BEGIN Data for analysis
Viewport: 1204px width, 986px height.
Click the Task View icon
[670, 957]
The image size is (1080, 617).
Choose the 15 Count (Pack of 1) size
END Data for analysis
* **Task statement**
Copy out each line of the entries that holds "size".

* **Response to this task**
The image size is (1080, 617).
Choose the 15 Count (Pack of 1) size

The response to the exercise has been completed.